Content starts

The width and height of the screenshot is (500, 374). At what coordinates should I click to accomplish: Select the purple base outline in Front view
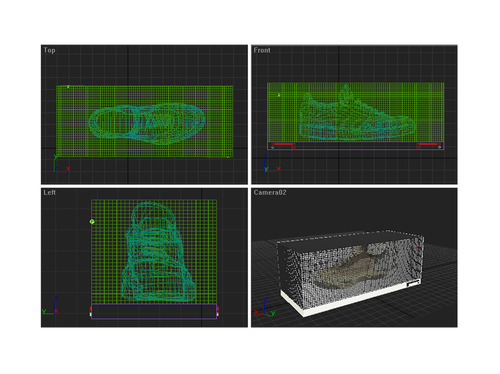point(356,146)
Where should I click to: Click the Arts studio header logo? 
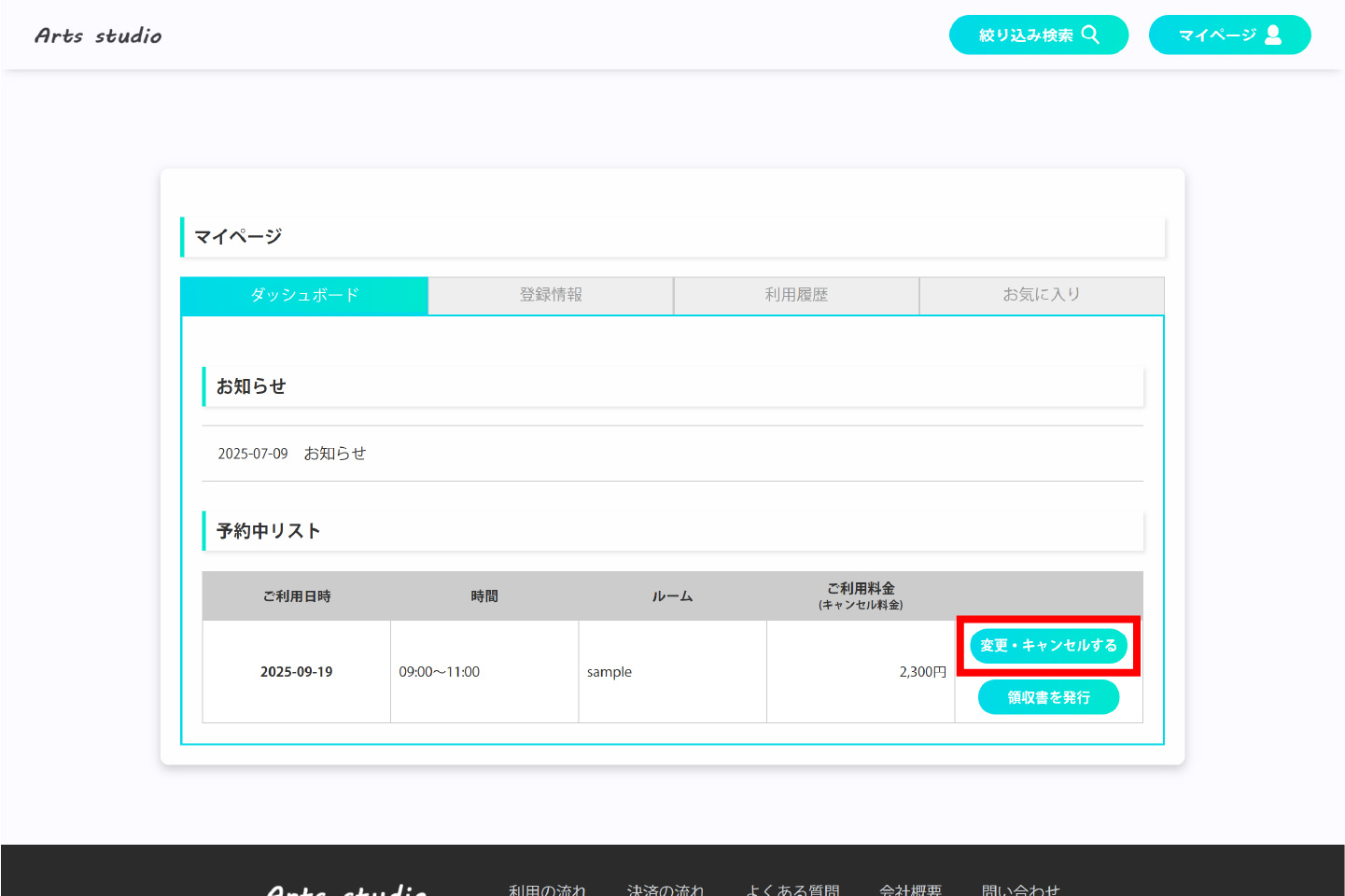coord(98,35)
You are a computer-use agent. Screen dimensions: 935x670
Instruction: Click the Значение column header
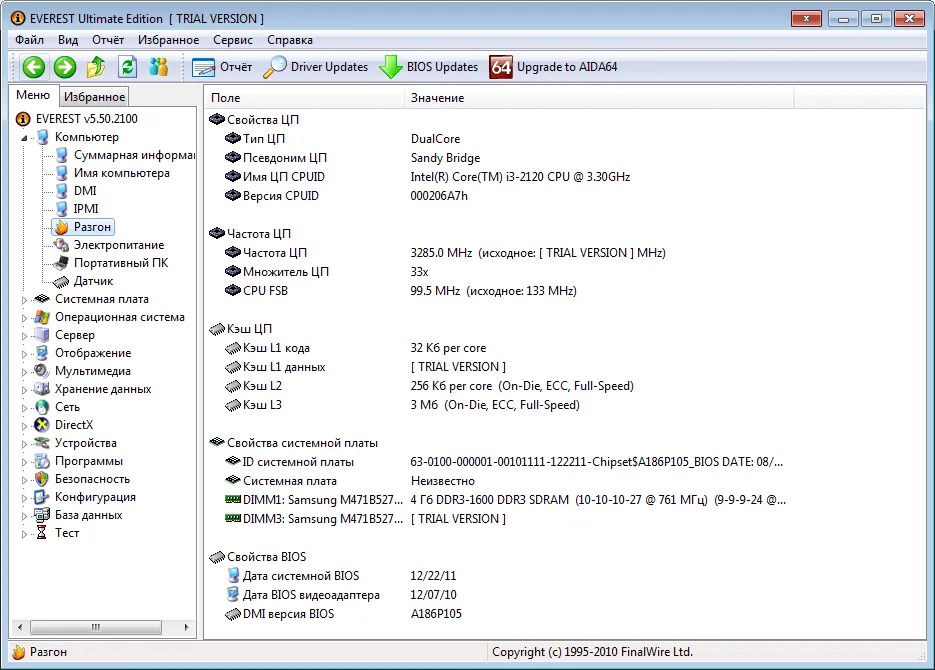pyautogui.click(x=437, y=98)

Content ends

=== Directions ===
Reproduce the material in full, word for word, and omit the pictures.

=== Result of the exercise ===
The width and height of the screenshot is (500, 374). At what coordinates should I click to accomplish: Select the purple base outline in Front view
point(356,146)
Where should I click to: Click the Arts studio header logo? 
coord(98,35)
You are a computer-use agent. Screen dimensions: 935x670
Instruction: Click the Значение column header
pyautogui.click(x=437, y=98)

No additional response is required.